Mevlüt Cavuşoğlu’nun bu açıklamalarının içeride yarattığı tartışma ortamı karşı cephedekilerin duydukları memnuniyetin hatta zafer söylemlerinin, krizde Yunan tarafının isteklerinin yerine geldiğini yani Türkiye’nin çıkarlarına aykırı bir durum oluştuğunu gösteren resmin üstünü de örtüyor.
Çavuşoğlu, “Oruç Reis gemisi bakım için limana geldi” dese de Avrupa Dış İlişkiler Konseyi adlı düşünce kuruluşunun etkinliğinde konuşan Cumhurbaşkanlığı sözcüsü İbrahim Kalın “Cumhurbaşkanımız bir kez daha diplomasiye şans verdi. Oruç Reis Antalya limanına geri döndü. Bunu Yunanistan’ın görüşmeleri ilerletmek için bir fırsat olarak kullanmasını ve istikşafi görüşmelere devam etmemizi umuyorum.” diyerek bakanı yalanladı.
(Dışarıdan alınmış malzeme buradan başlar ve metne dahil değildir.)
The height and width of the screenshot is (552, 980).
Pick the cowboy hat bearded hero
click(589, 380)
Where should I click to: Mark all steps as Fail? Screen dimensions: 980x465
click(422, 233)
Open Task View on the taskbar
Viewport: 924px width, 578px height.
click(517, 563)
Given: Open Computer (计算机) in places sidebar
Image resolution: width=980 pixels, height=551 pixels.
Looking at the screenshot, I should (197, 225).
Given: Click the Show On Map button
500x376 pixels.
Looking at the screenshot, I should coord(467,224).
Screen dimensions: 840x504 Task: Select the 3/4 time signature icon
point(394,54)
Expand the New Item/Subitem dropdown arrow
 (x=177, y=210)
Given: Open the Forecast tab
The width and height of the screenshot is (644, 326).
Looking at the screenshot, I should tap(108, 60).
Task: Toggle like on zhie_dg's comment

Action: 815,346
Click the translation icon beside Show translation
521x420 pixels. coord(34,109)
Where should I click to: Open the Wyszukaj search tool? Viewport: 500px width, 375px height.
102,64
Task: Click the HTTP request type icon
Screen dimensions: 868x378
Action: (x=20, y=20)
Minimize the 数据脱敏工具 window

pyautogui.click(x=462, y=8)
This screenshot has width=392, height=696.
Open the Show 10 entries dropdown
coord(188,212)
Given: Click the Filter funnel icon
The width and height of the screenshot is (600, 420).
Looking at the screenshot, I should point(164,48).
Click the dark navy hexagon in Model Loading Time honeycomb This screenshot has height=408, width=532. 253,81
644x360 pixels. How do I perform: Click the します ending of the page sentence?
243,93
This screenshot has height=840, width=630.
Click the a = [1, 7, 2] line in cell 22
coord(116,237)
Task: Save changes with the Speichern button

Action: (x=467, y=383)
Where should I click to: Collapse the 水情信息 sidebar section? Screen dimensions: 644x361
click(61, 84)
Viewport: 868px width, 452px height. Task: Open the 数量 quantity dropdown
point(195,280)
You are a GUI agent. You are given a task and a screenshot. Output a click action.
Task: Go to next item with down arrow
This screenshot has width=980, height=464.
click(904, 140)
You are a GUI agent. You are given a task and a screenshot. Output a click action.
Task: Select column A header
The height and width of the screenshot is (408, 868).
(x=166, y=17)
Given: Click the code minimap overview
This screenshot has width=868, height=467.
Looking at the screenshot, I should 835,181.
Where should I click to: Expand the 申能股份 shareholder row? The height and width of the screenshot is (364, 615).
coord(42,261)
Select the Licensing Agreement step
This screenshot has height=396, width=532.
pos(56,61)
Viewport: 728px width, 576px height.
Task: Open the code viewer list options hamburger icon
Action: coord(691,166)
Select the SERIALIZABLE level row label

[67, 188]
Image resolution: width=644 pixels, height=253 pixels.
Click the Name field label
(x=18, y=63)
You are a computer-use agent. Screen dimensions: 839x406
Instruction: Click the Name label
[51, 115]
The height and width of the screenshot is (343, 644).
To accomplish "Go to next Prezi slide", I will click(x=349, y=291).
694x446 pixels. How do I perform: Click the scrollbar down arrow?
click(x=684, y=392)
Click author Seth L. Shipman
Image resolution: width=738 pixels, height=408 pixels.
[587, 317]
Yunan ve AB tarafı temmuz ayında krizin ilk günlerinden itibaren müzakereler için araştırma ve savaş gemilerinin sahadan çekilmesi şartını öne koymuş saray tarafı ise “Hem sahada hem masada olacağız, gereğini yaparız, Yunanistan’ın Doğu Akdeniz’de söz hakkı yok görüşecek de bir şey yok” mealinde karşılık veriyordu. Sarayın önceki günkü açıklamalarına bakılırsa Yunanistan’ı müzakere masasına oturtmak başarı olarak ifade ediliyor!..
★★★
Uzman görüşüne de başvurduk. Savunma, güvenlik, dış politika analisti emekli Deniz Kurmay Albay Cahit Armağan Dilek’in değerlendirmeleri;
“-Yunanistan-GKRY bağlamındaki müzakere geçmişimize bakarsak müzakere masalarına oturmak ve bunu ucu açık sürece dönüştürüp fiili durumun devamını sağlamanın Yunan’ın işine yaradığını görülür. Örneğin, Ege’de durum malum. 1976’dan buyana arada bir iki kriz çıksa da bir moratoryum var, fiili Yunan ihlal ve işgalleri sürüyor. Şimdi benzeri Doğu Akdeniz’de yaşanacak. Dikkat ederseniz, Yunan Başbakan da Doğu Akdeniz’de istikşafi görüşmeler başlatmaktan bahsediyor. Yani öyle somut müzakere konuları yok. Görüşmeler devam ediyor bahanesiyle de Doğu Akdeniz’deki MEB faaliyetlerinin durdurulması istenecek. Yunan’ın o bölgede zaten hiçbir faaliyeti yok. Yani aslında sadece Türkiye bu araştırma-sondaj faaliyetlerini durduracak. Ne zamana kadar? Çıkmaz ayın son gününe kadar!.
-Aslında Yunan’ın ve tabi ki arkasındaki emperyalist aklın geçmişten ders alarak Doğu Akdeniz’deki krizi kurguladığını anlamak gerekiyor. Bunu kavramazsak bugünkü soruna uygun politika geliştiremeyiz.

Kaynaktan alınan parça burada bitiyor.